La formule est de François Roustang, quand il était psychanalyste, proche de Lacan, et qu’il s’étonnait d’une forme de conformisme de ses confrères, soucieux de fidélité à la doctrine des maîtres (Freud, Lacan): «Le psychanalyste ne s’autorise que de lui-même». Elle est à rapprocher de la réponse que donne Milton Erickson quand on lui demande ce qu’il recommande pour apprendre les techniques de l’hypnose, chez qui il recommande d’aller apprendre cela: «Be your own natural self» – «soyez vous même, naturellement.»

Arrogance? Comme si chacun pouvait se proclamer thérapeute, sans avoir à étudier, à apprendre, à savoir quoi que ce soit? Comme si chacun pouvait prétendre qu’il sait?

Tout au contraire: cette attitude reflète l’immense humilité de se présenter à la personne avec qui on travaille sans la moindre prétention à savoir quoi que ce soit, sans se revendiquer de l’autorité d’une doctrine ou d’un maître. Vide. Et libre. Et c’est la condition pour que la personne qui est là dans le fauteuil, qui est venue me voir avec sa plainte, sa souffrance, puisse elle-même retrouver son «own natural self» – sa liberté, qui constitue le cœur même de sa «guérison» (tout autre chose, on le devine, qu’une «solution» à un «problème»).

Dans ce vide, que j’offre par ma seule présence dépouillée de tout savoir, de toute technique, de tout outil disponible, «quelque chose» pourra prendre forme, dont je n’ai pas la moindre idée. Ce sera peut-être à partir de tel mot ou telle phrase prononcée par la personne, ou alors à partir de cette sensation qu’il éprouve dans la poitrine, ou d’une image qu’il évoque, ou d’une image qui me vient en l’écoutant, ou quoi que ce soit d’autre. Et ce sera le début d’un voyage dont je serais le guide sans en connaître la destination (il se pourra même que je n’en sache rien jusqu’au bout). Un voyage qui conduira la personne que j’accompagne à trouver, dans ce vide sans autorité extérieure, sans aucun «il faut», un sol stable, un point d’appui, «quelque chose qui tient», à partir d’où il sera possible de se redresser en tant que «soi-même, naturellement».

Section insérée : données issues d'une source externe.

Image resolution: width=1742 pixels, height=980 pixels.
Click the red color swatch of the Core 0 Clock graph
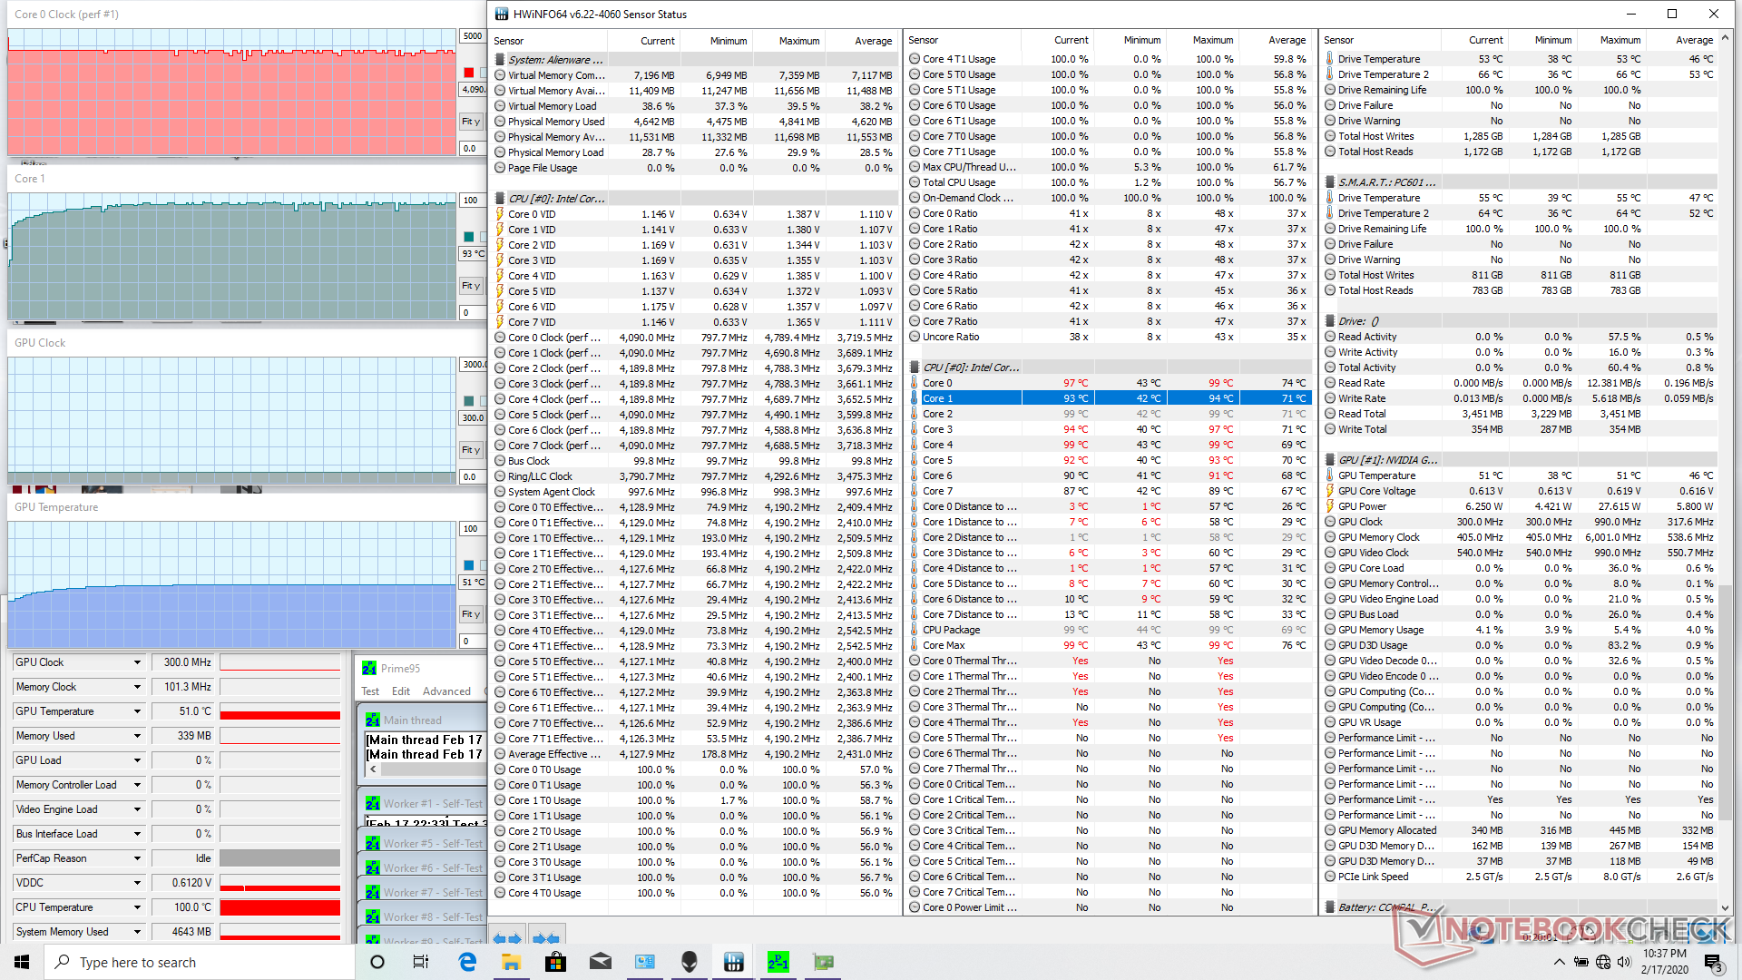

Ce dépouillement est tout l’inverse de la récusation de la nécessité d’étudier, d’apprendre, de savoir, pour se satisfaire de ce qu’on croit qu’on saurait. Aucune croyance, aucune opinion – mais c’est étudier et apprendre, et continuer d’étudier et apprendre, qui permet de tenir à distance le savoir, de ne jamais s’en autoriser.

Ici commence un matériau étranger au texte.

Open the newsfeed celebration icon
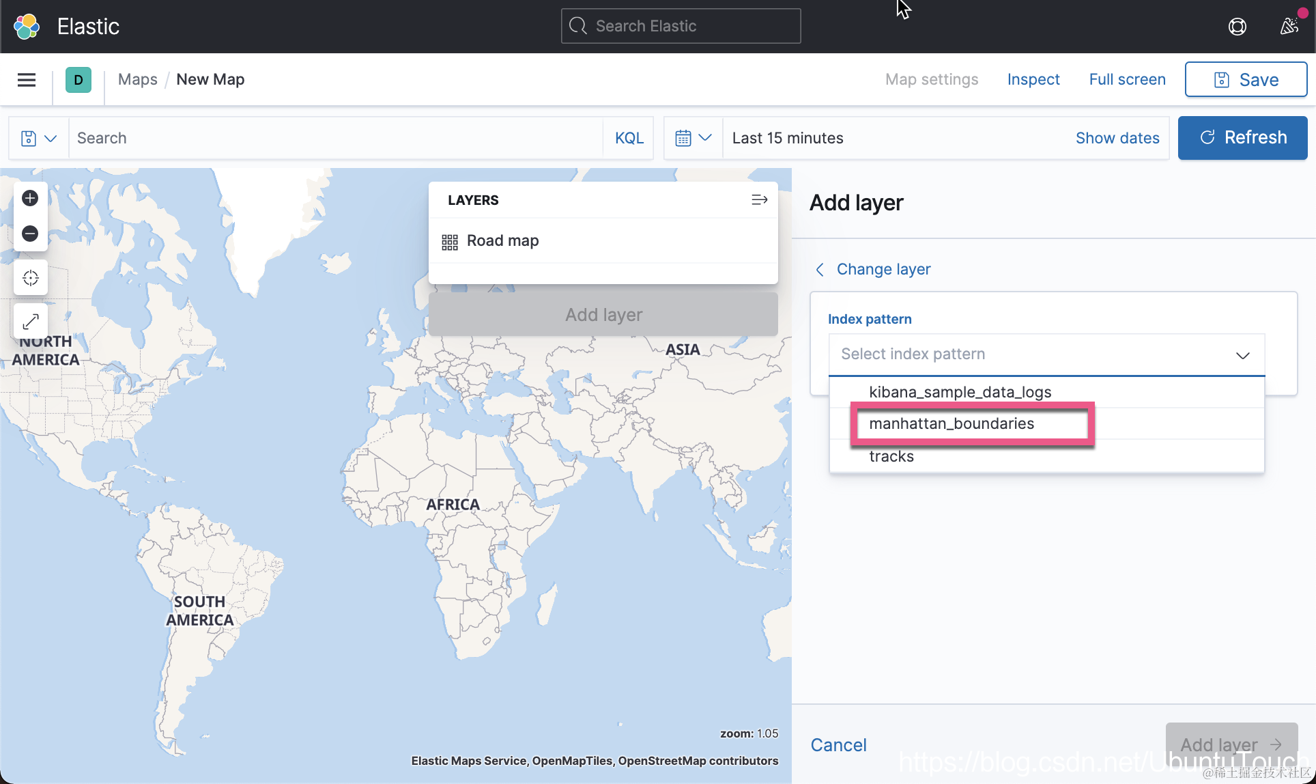1316x784 pixels. coord(1289,27)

C’est au fond l’attitude de la philosophie, le «tout ce que je sais, c’est que je ne sais rien» de Socrate. C’est donc aussi tout mon chemin dans la philosophie que je mets au service du vide qui permet la liberté des personnes qui viennent me voir.

La liberté du thérapeute implique qu’il renonce à prendre appui sur quelque théorie que ce soit, qu’il ne se réfère à aucune orthodoxie, qu’il ne se soucie pas d’appliquer une technique, mais qu’il soit tout entier présent pour commencer une relation sans armes ni armures.

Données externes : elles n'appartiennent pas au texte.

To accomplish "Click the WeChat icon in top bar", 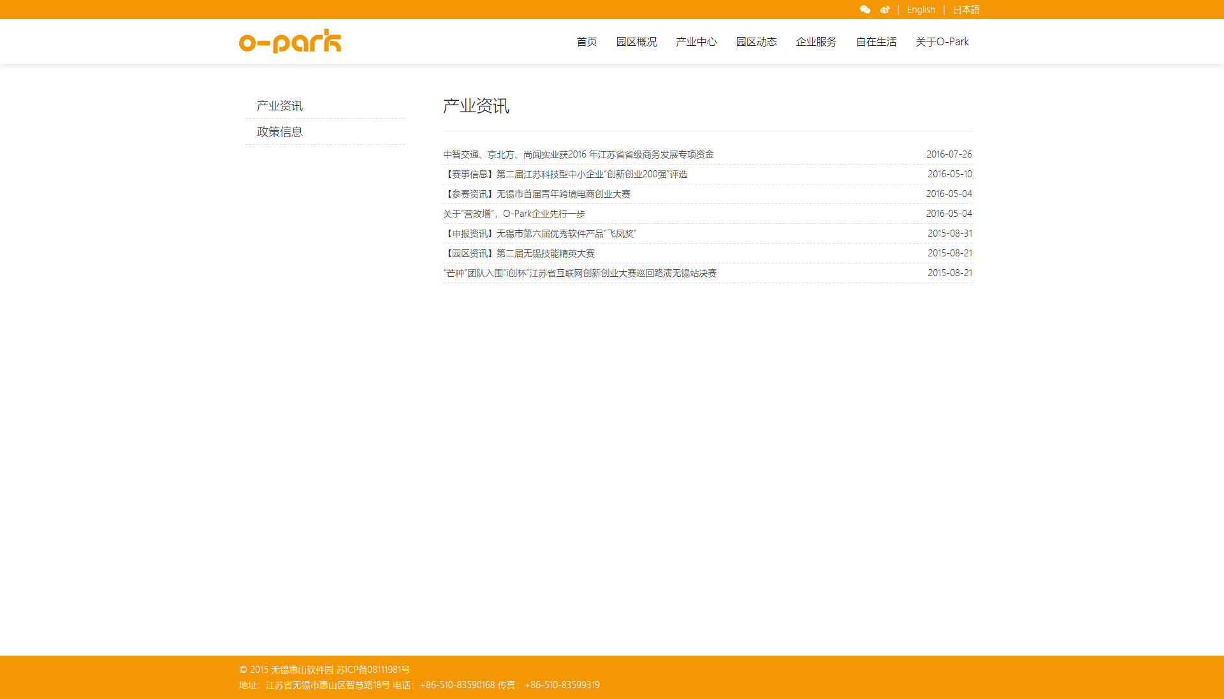I will [x=865, y=10].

Un thérapeute ne peut maintenir sa position d’hypnotiseur que s’il fait sienne l’expérience d’une certaine liberté au sein même de sonn travail. Mais que signifie liberté? A partir d’un premier sens classique (liberté comme possibilité de choisir entre deux contraires), nous avons décrit l’expérience hypnotique comme possibilité de ne pas choisir. (Elle se prolongera en possibilité de ne rien choisir pour pouvoir choisir n’importe quoi qui importe.) En conséquence, la liberté du thérapeute prend la figure d’un retrait tant par rapporta au résultat de ce qu’il entreprend, que par rapport aux moyens qu’il utilise. Il sera donc libre dans la mesure où il choisira dans son travail de ne choisir ni le résultat ni le moyen.

Le thérapeute doit amener ainsi le patient au seuil de sa propre liberté.